主イエスは人々に追いやられるように、その土地を去ることになりました。主イエスが船に乗りその場を去ろうとすると、この人は「一緒に行きたい」と願いました。主イエスと共に生きたい。この人の素直な思いが溢れています。しかし、主イエスはこの人にこう言いました。

「自分の家に帰りなさい。そして身内の人に、主があなたを憐れみ、あなたにしてくださったことを、ことごとく知らせなさい」。

「自分の家に帰りなさい」。それは、あなたにはあなたのするべき仕事があるということです。主イエスがあなたにしたこと、そのことを、このゲラサの地にあなたが伝えること。それが、この人の新しい生き方です。私たち教会も、するべきことは実はそんなに難しいことではありません。主イエスが自分にしてくださった出来事を、他の人に伝えること。これが、私たちが神様のことを伝えるということの根本です。20節には「その人は立ち去り、イエスが自分にしてくださったことをことごとくデカポリス地方に言い広め始めた」とあります。福音はこのようにして広まって生きます。一人の人の救いを通して、その人の語る言葉を通して、「ああこんな自分も、神様に愛されていた存在なのか」と、気づかされていくのです。私たちは今日、ここで、その福音の恵みに触れています。主イエスが今日、私たちと出逢っていてくださっていて、今ここに、私たち一人一人の真の救いが実現しています。この美しい信仰の物語を聴いた後で、3節の言葉を読むと、最初に読んだ時とはまるで違った意味の言葉として受け取ることもできると、私は思います。つまり、「主の赦しによって罪から自由にされる人間」が、予兆として、前もって示されていると感じます。

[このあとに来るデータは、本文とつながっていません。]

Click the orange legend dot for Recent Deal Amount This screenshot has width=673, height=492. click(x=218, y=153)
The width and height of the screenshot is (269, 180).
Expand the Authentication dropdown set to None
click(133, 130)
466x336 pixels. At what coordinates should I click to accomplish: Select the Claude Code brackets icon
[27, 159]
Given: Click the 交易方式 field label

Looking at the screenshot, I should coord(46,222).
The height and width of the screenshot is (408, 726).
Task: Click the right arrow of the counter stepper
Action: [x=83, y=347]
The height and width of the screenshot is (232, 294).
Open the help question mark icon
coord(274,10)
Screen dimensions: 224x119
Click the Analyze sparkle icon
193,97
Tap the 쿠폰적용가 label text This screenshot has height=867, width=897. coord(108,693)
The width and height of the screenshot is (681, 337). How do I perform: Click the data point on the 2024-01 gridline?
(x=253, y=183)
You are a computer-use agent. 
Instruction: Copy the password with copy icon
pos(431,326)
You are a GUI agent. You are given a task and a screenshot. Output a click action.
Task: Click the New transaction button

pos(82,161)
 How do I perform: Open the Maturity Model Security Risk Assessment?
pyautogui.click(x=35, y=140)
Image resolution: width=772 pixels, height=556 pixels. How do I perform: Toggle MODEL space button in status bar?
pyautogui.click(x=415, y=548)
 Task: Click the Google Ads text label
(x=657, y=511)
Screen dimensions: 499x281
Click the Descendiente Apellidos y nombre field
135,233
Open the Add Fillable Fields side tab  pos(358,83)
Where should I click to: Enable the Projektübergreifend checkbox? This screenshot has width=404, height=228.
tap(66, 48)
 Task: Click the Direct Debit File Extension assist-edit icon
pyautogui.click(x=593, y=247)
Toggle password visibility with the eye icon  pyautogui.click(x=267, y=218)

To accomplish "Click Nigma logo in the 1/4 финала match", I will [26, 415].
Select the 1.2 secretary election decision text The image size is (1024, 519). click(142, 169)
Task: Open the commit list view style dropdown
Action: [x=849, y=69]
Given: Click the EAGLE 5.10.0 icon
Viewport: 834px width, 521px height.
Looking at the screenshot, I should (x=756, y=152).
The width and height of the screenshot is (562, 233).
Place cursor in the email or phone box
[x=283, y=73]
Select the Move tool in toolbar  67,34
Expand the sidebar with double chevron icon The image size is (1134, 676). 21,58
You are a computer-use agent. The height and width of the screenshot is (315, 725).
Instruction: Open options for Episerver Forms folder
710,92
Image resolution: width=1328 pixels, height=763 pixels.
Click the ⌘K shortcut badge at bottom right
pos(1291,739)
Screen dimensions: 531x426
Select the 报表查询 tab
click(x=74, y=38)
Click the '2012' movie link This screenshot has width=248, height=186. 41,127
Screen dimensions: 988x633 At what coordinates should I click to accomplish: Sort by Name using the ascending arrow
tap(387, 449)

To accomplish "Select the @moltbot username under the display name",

「もはやだれも、鎖を用いてさえつなぎとめておくことはできなかった」

主イエスに救われた喜びは、この人を自由にし、足枷、鎖を真の意味でほどいていきました。この人は、もはやどのような鎖でも、どのような足枷でもつなぎとめておくことができないほどに、神様のことを伝える証人として歩み出していきます。キリストとの出逢いは、その人を新しく誕生させました。全く違った世界が、キリストとの出逢いのうちにはあるのです。(私は、使徒パウロの回心した姿を思い起こします。パウロだけでなく、)私たちもまた今日、今ここで、新たに生まれ出ます。どのような罪も、どのような神様に対する不誠実さも、不信仰も、私たちを縛り付けることはもはやできません。私たちは、大胆に、そして自由に、主イエスキリストの十字架の罪の赦しに、生きる者とされているからです。

「一行は、湖の向こう岸にあるゲラサ人の地方に着いた。」

今日私たち一人一人にも、主イエス・キリストの福音が届きました。